Electronic tunneling in H +2 evaluated from the large-dimension limit

Abstract

We derive a simple, analytic expression for the energy splitting Δ E between the lowest pair of H + 2 states (1sσ g and 2pσ u) that results from electron exchange between two protons. The calculation employs the semiclassical instanton method, with two unorthodox features which markedly simplify the treatment: (1) The double-minimum potential and corresponding wavefunctions that govern the electronic tunneling are evaluated in the large-dimension limit. (2) The time variable is rescaled to cure divergent behavior of fluctuations about the instanton path that otherwise appears because of the potential develops sharp cusps as the internuclear distance increases.

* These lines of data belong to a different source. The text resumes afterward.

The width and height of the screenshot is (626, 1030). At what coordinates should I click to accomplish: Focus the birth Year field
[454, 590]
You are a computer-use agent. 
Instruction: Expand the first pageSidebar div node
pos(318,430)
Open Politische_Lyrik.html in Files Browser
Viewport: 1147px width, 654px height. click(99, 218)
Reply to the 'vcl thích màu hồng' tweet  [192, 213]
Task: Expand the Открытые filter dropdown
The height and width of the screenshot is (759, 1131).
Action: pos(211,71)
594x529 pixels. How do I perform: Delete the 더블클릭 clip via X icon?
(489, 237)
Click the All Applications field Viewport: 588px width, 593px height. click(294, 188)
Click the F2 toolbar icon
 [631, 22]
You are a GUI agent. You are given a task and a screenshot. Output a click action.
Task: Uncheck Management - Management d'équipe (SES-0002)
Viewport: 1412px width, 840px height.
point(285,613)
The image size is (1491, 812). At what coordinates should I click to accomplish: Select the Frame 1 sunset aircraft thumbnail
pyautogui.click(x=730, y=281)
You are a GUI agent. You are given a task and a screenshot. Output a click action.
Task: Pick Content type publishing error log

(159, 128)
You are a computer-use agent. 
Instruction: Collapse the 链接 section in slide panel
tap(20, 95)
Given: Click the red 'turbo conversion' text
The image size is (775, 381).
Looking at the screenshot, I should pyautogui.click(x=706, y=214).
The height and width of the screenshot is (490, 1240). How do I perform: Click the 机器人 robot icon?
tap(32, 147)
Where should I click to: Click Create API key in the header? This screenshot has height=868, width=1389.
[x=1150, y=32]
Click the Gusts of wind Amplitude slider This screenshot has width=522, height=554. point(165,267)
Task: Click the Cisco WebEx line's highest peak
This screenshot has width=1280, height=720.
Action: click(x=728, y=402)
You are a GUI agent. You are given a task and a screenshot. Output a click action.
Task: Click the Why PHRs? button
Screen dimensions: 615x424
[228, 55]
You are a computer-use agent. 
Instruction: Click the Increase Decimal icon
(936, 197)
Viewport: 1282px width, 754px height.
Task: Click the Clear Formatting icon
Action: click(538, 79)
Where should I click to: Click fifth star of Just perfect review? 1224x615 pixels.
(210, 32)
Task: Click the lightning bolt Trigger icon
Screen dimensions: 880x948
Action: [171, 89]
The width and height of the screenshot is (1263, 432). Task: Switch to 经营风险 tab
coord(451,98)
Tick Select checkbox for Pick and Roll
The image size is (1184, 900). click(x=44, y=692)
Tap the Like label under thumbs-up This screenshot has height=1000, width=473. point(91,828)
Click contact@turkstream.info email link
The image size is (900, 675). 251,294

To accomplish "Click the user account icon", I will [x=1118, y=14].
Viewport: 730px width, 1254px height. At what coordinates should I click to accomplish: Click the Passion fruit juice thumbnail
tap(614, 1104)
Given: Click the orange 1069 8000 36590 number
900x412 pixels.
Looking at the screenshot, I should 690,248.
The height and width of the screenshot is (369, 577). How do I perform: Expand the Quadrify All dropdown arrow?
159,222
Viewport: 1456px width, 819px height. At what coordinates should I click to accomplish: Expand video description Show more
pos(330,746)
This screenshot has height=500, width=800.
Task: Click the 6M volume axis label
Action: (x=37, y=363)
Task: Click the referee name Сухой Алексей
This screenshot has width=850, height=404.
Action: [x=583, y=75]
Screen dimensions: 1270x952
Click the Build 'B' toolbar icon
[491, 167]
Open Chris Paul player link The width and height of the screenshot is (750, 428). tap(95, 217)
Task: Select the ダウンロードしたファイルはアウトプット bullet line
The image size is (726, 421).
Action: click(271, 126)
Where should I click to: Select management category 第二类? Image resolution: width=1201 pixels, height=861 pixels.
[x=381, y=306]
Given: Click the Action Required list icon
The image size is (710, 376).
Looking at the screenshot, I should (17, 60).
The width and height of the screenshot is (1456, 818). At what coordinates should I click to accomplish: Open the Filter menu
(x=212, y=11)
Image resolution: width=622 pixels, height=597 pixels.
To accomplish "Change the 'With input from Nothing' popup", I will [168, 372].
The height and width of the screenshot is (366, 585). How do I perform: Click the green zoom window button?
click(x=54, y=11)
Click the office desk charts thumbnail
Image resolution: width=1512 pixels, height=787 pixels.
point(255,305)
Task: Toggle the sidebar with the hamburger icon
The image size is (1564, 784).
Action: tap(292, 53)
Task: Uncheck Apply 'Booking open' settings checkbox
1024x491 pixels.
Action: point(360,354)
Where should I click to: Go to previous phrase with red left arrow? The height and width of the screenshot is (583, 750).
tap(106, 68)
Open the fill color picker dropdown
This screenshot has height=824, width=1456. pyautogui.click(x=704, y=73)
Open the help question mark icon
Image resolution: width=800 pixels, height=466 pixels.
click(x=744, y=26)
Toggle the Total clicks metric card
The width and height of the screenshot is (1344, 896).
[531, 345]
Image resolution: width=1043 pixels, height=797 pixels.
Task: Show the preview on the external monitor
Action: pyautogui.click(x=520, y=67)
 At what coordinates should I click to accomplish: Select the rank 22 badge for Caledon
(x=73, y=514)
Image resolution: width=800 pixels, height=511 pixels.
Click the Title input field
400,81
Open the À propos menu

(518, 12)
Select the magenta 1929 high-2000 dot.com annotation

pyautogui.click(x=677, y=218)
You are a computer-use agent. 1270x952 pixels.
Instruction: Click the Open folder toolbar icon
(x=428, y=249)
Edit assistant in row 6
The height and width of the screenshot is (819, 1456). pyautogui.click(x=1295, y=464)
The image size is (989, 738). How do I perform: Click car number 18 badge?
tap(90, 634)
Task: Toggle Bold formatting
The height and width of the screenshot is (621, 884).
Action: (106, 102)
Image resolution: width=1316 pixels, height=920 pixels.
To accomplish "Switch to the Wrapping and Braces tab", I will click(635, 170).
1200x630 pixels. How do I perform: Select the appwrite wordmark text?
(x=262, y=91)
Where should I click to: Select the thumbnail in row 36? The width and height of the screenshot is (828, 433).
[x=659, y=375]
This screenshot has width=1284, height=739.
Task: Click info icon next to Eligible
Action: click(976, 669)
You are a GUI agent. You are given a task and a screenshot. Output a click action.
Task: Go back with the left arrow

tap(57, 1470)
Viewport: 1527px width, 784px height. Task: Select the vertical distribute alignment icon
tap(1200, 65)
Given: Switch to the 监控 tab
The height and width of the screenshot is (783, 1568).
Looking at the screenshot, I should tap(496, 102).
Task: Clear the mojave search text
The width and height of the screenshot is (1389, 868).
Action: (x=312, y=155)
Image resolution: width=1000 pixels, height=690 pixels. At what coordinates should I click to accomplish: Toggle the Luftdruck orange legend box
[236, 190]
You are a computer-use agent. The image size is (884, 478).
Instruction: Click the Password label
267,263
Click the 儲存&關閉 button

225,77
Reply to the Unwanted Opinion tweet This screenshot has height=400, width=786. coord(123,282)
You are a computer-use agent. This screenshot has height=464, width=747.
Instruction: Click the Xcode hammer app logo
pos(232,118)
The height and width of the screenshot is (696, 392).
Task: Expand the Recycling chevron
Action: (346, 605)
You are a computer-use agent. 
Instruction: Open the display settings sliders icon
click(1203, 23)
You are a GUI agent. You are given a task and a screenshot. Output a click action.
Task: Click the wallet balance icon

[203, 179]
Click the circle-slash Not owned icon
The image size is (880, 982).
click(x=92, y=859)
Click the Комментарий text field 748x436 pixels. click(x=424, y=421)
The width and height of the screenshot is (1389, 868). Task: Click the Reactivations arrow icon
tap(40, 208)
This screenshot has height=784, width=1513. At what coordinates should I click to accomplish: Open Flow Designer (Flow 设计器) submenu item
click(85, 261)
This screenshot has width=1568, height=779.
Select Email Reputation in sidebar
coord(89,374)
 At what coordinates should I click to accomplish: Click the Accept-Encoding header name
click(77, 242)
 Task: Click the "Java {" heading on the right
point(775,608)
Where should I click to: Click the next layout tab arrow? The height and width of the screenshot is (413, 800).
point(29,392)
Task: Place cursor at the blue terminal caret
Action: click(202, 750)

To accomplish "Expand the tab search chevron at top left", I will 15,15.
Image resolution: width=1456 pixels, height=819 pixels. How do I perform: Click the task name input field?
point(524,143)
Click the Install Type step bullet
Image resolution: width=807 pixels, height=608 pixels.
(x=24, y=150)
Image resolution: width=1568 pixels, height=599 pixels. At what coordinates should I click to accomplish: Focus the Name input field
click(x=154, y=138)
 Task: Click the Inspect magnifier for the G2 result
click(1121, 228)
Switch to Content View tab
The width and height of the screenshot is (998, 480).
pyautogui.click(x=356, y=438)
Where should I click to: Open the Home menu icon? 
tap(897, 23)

By virtue of exact interdimensional degeneracies, the large- D limit yields valid results for a 3D molecule. Indeed, a simple dimensional scaling law gives Δ E for all pairs of g, u states that stem from separated atom states with m= l= n−1, for n=1→∞. For a wide range of internuclear distances, our analytic expression for Δ E, which pertains to the leading order in ł>, gives for such states good agreement with comparable semiclassical methods as well as with exact numerical calculations. It is remarkable that use of the effective potential for the large-dimension limit, which is exactly calculable from classical electrostatics, yields quantitatively results for electronic tunneling, an intrinsically quantal phenomenon.